This chapter examines the existence of postmodernism in music and how it is assimilated. The attraction of a label for any movement in the arts is the function it serves to encapsulate its reason for being. Where postmodern music is concerned, just what was subsumed under the rubric was not altogether clear to many at first and may not be clear even now. For some time listeners had regarded serialism as a “modern” tendency, in the sense of being advanced, problematic, and of today or indeed, of tomorrow. The music once called “modern” is now regarded as “academic” but the fragmentation and rhythmic asymmetries, the absence of catchy tunes and tone centers, the relative novelty of this putative “academic” music offered none of the comforting familiarity of the earlier academics, the Romanticists composers like Daniel Gregory Mason or Howard Hanson.
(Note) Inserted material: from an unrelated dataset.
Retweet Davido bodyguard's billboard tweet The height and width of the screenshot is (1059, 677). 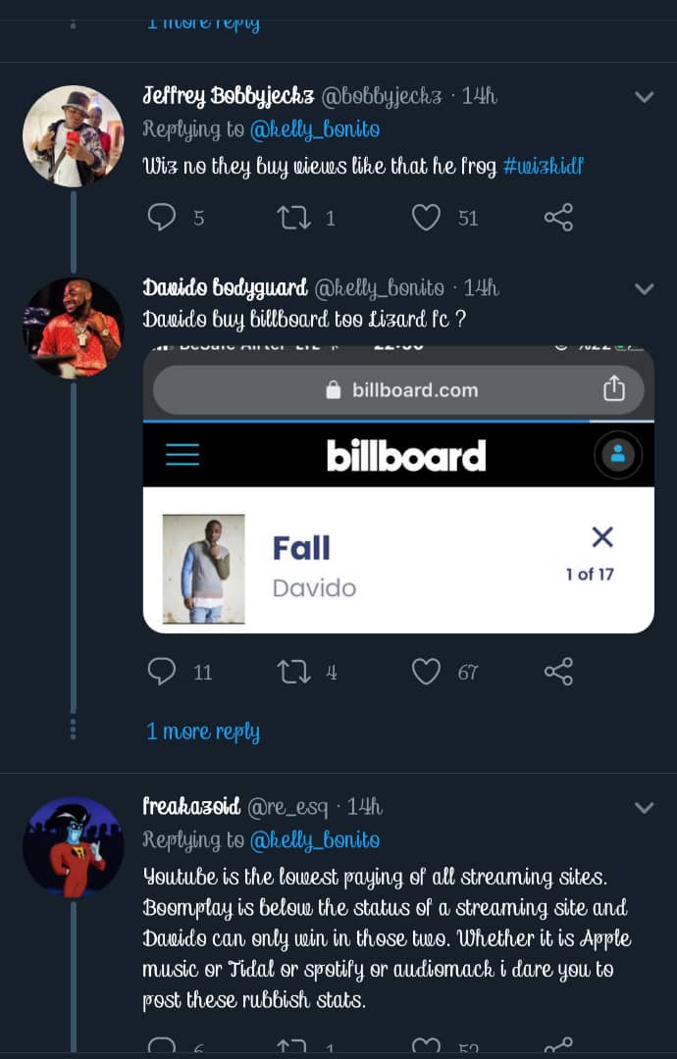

An important aspect of postmodern aesthetics has been the goal of creating art that has accessibility which is still the rallying cry in general today. It is a goal so obsessively pursued that one would think it were a substantive aesthetic virtue. Another important concern of postmodernists in all the arts is not to have their return to nineteenth-century Romanticism or their tendency to arrogate to themselves the finished works of others confused with neoclassicism. They do not at all approve of the tension that arises in neoclassicism.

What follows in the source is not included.